Derzeit gibt es 709 Abgeordnete, dabei liegt die Normgröße bei 598. Nach der nächsten Wahl könnten es sogar mehr als 800 sein.

(Foto: Michael Kappeler/dpa)

Die Kritik der FDP und der Linken fällt ähnlich aus. CDU-Chefin Kramp-Karrenbauer verteidigt zusammen mit SPD-Vizekanzler Scholz die Einigung - und ruft die anderen Parteien auf, sich "konstruktiv zu beteiligen".

Die von CDU/CSU und SPD vereinbarte Übergangslösung zum Wahlrecht für die Bundestagswahl 2021 ist aus Sicht der Opposition unzureichend. "Die Beschlüsse der Groko beseitigen die Gefahr eines XXL-Bundestags nicht", sagte der Erste Parlamentarische Geschäftsführer der FDP-Fraktion, Marco Buschmann. Seine Grünen-Kollegin Britta Haßelmann sprach von einem "Armutszeugnis".

Die Spitzen von CDU, CSU und SPD hatten sich am Dienstag im Koalitionsausschuss für die Bundestagswahl 2021 nur auf kleine Korrekturen am Wahlrecht verständigt. Eine große Lösung soll es erst für die Wahl 2025 geben. Für das kommende Jahr soll es bei der Zahl von 299 Wahlkreisen bleiben. Überhangmandate einer Partei sollen teilweise mit ihren Listenmandaten verrechnet werden. Und beim Überschreiten der Regelgröße von 598 Sitzen sollen bis zu drei Überhangmandate nicht mehr durch Ausgleichsmandate kompensiert werden. Ziel ist es, ein weiteres Anwachsen des Bundestags zu verhindern.
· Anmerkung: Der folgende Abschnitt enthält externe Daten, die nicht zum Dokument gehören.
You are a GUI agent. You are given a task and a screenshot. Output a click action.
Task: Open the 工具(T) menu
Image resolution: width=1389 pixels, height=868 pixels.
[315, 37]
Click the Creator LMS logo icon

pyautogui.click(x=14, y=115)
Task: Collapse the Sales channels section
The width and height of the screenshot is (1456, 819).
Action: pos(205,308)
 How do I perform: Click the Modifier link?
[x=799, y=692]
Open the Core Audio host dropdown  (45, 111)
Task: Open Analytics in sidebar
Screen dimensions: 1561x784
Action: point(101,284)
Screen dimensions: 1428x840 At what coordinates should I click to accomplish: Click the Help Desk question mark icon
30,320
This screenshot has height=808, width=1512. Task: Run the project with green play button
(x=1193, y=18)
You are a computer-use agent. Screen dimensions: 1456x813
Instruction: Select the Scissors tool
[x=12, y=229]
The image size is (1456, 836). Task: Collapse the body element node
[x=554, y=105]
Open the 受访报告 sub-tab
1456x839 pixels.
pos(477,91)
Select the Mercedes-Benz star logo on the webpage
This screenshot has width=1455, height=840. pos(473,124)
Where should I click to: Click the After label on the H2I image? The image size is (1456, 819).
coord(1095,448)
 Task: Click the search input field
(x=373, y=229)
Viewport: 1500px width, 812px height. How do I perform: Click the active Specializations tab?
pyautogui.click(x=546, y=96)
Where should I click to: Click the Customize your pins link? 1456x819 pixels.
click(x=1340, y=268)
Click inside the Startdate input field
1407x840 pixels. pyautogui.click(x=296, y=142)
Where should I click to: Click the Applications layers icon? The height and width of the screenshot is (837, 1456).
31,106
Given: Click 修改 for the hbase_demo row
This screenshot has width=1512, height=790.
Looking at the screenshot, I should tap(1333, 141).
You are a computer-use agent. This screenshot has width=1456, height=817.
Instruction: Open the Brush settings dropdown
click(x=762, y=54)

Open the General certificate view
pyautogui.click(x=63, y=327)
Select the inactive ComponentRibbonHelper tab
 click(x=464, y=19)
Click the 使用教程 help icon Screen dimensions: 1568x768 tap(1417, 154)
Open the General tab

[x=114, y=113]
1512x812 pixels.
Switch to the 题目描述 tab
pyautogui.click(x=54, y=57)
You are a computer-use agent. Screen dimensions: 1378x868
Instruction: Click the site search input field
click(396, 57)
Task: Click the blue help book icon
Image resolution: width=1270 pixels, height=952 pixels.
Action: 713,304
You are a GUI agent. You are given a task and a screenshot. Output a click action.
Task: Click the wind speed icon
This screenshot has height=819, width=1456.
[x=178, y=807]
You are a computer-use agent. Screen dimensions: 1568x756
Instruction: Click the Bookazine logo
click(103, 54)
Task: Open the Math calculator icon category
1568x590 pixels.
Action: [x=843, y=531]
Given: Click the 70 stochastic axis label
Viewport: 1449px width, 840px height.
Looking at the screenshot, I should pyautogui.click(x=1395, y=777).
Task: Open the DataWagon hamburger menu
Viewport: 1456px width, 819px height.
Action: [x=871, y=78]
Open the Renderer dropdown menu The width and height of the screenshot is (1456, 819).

Buschmann sagte, die CSU habe sich mit ihrem Ziel durchgesetzt, dass sich bei den Wahlkreisen nichts ändere. Die CDU bekommt zur Belohnung einen Bonus von drei unausgeglichenen Überhangmandaten. "Und der Rest dient nur der Vernebelung." Hauptverlierer sei nicht die SPD, sondern das Ansehen der Politik. "Hier wird nämlich eine wichtige Reform wieder verschleppt und vertagt."

Ähnlich fiel die Kritik von Haßelmann aus. "Für diesen Vorschlag haben Union und SPD also sieben Jahre gebraucht. Er löst das Problem nicht und unterstreicht die Handlungsunfähigkeit von Union und SPD in Sachen Wahlrecht", sagte die Grünen-Politikerin der dpa. "Diese Übergangslösung ist unambitioniert und kraftlos und wird ein Anwachsen des Bundestages nicht verhinderten." Linken-Chef Bernd Riexinger twitterte, das Ergebnis sei ein "schlechter Witz nach dem Motto: Wenn du nicht mehr weißt, gründe einen Arbeitskreis".

Die CDU-Vorsitzende Annegret Kramp-Karrenbauer und Vizekanzler Olaf Scholz von der SPD verteidigten den Kompromiss. "Jetzt können wir uns auf Politik konzentrieren und müssen nicht über das Politikmachen reden", sagte Scholz am Mittwoch im ZDF-"Morgenmagazin". Kramp-Karrenbauer betonte, das Ergebnis sei "durchaus beachtenswert". Es sei ein sehr schwieriger Prozess gewesen, über den auch im Koalitionsausschuss am Vorabend lange diskutiert worden sei. "Es wird einen ersten Dämpfungsschritt geben - insofern ist die Chance, dass der nächste Bundestag auf jeden Fall nicht größer wird als der jetzige, relativ groß", sagte Kramp-Karrenbauer. Im Jahr 2025 werde der Bundestag, insbesondere durch die Reduzierung der Wahlkreise, dann kleiner. Die CDU habe den Vorschlag gemacht, dass man die Reduktion der Wahlkreise schon 2021 vornehme, gemeinsam habe man sich aber für einen anderen Schritt entschieden. "Ich halte diesen Schritt für vertretbar und es ist jetzt an der Opposition, sich an diesen Schritten konstruktiv zu beteiligen", sagte Kramp-Karrenbauer.